### Page extract
Note that the touch itself does not generally make direct galvanic connection to the sensor 103 or to the electrodes 102. Rather, the touch influences the electric fields 110 that the controller chip 105 generates using the electrodes 102. With appropriate analysis of relative changes in the electrodes' measured capacitance/capacitive coupling, the controller chip 105 can thus calculate a touch position on the cover's surface as an XY coordinate 111. The host system can therefore use the controller chip to detect where a user is touching, and hence take appropriate action, perhaps displaying a menu or activating some function.
There are many different material combinations and electrode configurations to allow creation of a touch screen and the example discussed above is just one.
A further aspect of capacitive touch sensors relates to the way the controller chip uses the electrodes of the sensor element to make its measurements. There are two main classes of controller in this regard.
A first class is known as a “self-capacitance” style. Reference is made to FIG. 2. In this design of a capacitive sensor, the controller 201 will typically apply some electrical stimulus (drive signal) 202 to each electrode 203 which will cause an electric field to form around it 204. This field couples through the space around the electrode back to the controller chip via numerous conductive return paths that are part of the nearby circuitry 205, product housing 206, physical elements from the nearby surroundings 207 etc., so completing a capacitive circuit 209. The overall sum of return paths is typically referred to as the “free space return path” in an attempt to simplify an otherwise hard-to-visualize electric field distribution. The important point to realise is that the controller is only driving each electrode from a single explicit electrical terminal 208; the other terminal is the capacitive connection via this “free space return path”. The capacitance measured by the controller is the “self-capacitance” of the electrode (and connected tracks) relative to free space (or Earth as it is sometimes called) i.e. the “self-capacitance” of the electrode. Touching or approaching the electrode with a conductive element 210, such as a human finger, causes some of the field to couple via the finger through the connected body 213, through free space and back to the controller. This extra return path 211 can be relatively strong for large objects (such as the human body), and so can give a stronger coupling of the electrode's field back to the controller; touching or approaching the electrode hence increases the self-capacitance of the electrode. The controller is configured to sense this increase in capacitance. The increase is strongly proportional to the area 212 of the applied touch and is normally weakly proportional to the touching body's size (the latter typically offering quite a strong coupling and therefore not being the dominant term in the sum of series connected capacitances).

### Tasks to carry out
1. Name each conductive return path that the capacitive touch excerpt gives for how the field couples back to the controller chip in the self-capacitance design.
2. Answer these questions from the capacitive touch excerpt:
(a) In what form does the controller chip calculate a touch position on the cover's surface?
(b) How many main classes of controller does it describe?
(c) What is the overall sum of return paths typically called?
3. Extend the capacitive touch excerpt with a passage that picks up after its last sentence.

### Extracted material
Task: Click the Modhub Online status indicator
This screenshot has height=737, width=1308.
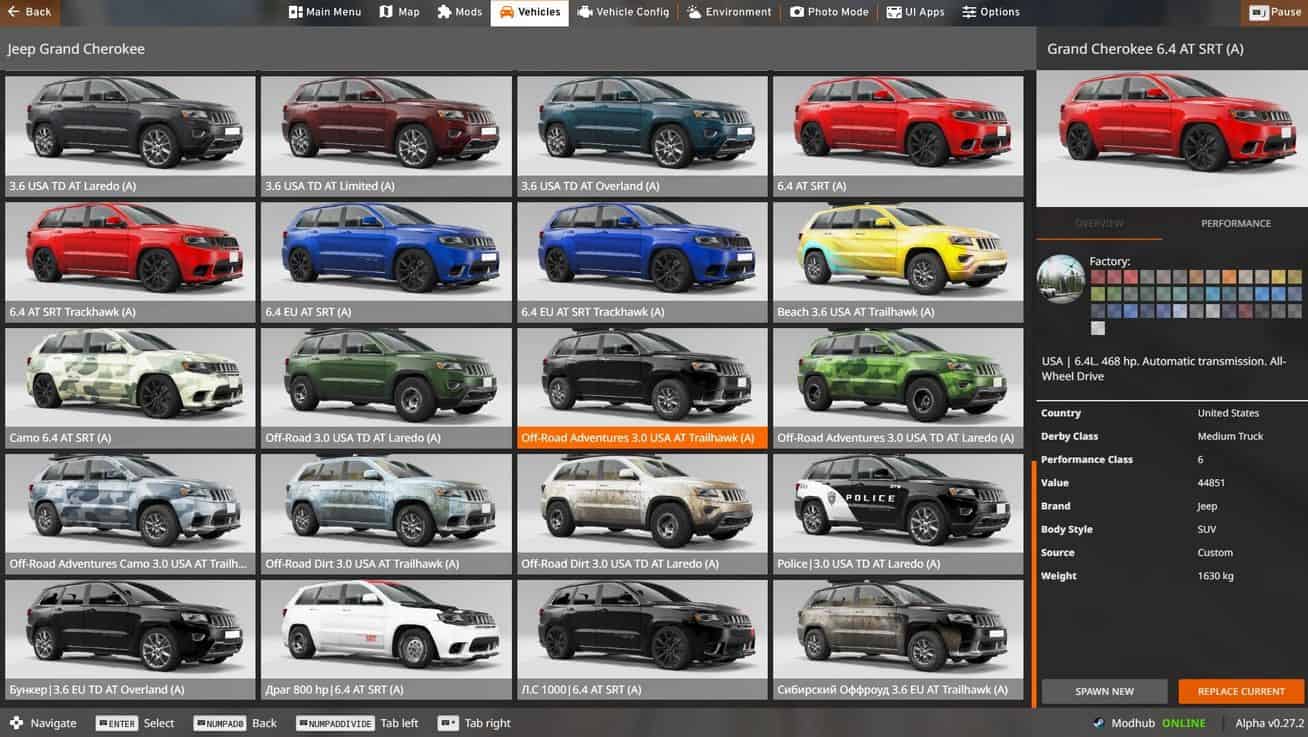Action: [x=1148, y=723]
---
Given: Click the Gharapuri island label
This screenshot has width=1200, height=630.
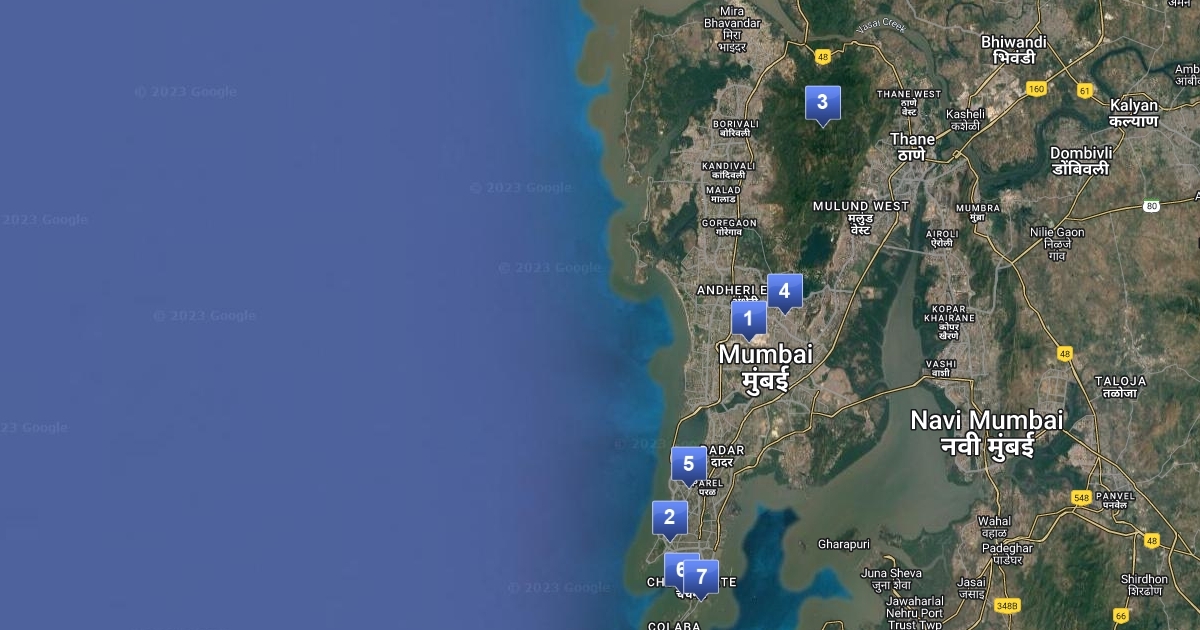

### Final answers
1.
- Nearby circuitry
- Product housing
- Physical elements from the nearby surroundings

2.
(a) As an XY coordinate.
(b) Two.
(c) The "free space return path."

3.
In a classic self-capacitance sensor the electrodes are arranged on an orthogonal grid, generally with a first set of electrodes on one side of a substantially insulating substrate and the other set of electrodes on the opposite side of the substrate and oriented at nominally 90° to the first set. There are also structures where the grid is formed on a single side of the substrate and small conductive bridges are used to allow the two orthogonal sets of electrodes to cross each other without short circuiting. One set of electrodes is used to sense touch position in a first axis that we shall call “X” and the second set to sense the touch position in the second orthogonal axis that we shall call “Y”.
In a self-capacitance touch sensor, the controller can either drive each electrode in turn (sequential) or it can drive them all in parallel. In the former sequential case, any neighbouring electrodes to a driven electrode are sometimes grounded by the controller to prevent them becoming touch sensitive when they are not being sensed (remembering that all nearby capacitive return paths will influence the measured value of the actively driven electrode). In the case of the parallel drive scheme, the nature of the stimulus applied to all the electrodes is typically the same so that the instantaneous voltage on each electrode is approximately the same. The drive to each electrode is electrically separate so that the controller can discriminate changes on each electrode individually, but the driving stimulus in terms of voltage or current versus time, is the same. In this way, each electrode has minimal influence on its neighbours (the electrode-to-electrode capacitance is non-zero but its influence is only “felt” by the controller if there is a voltage difference between the electrodes).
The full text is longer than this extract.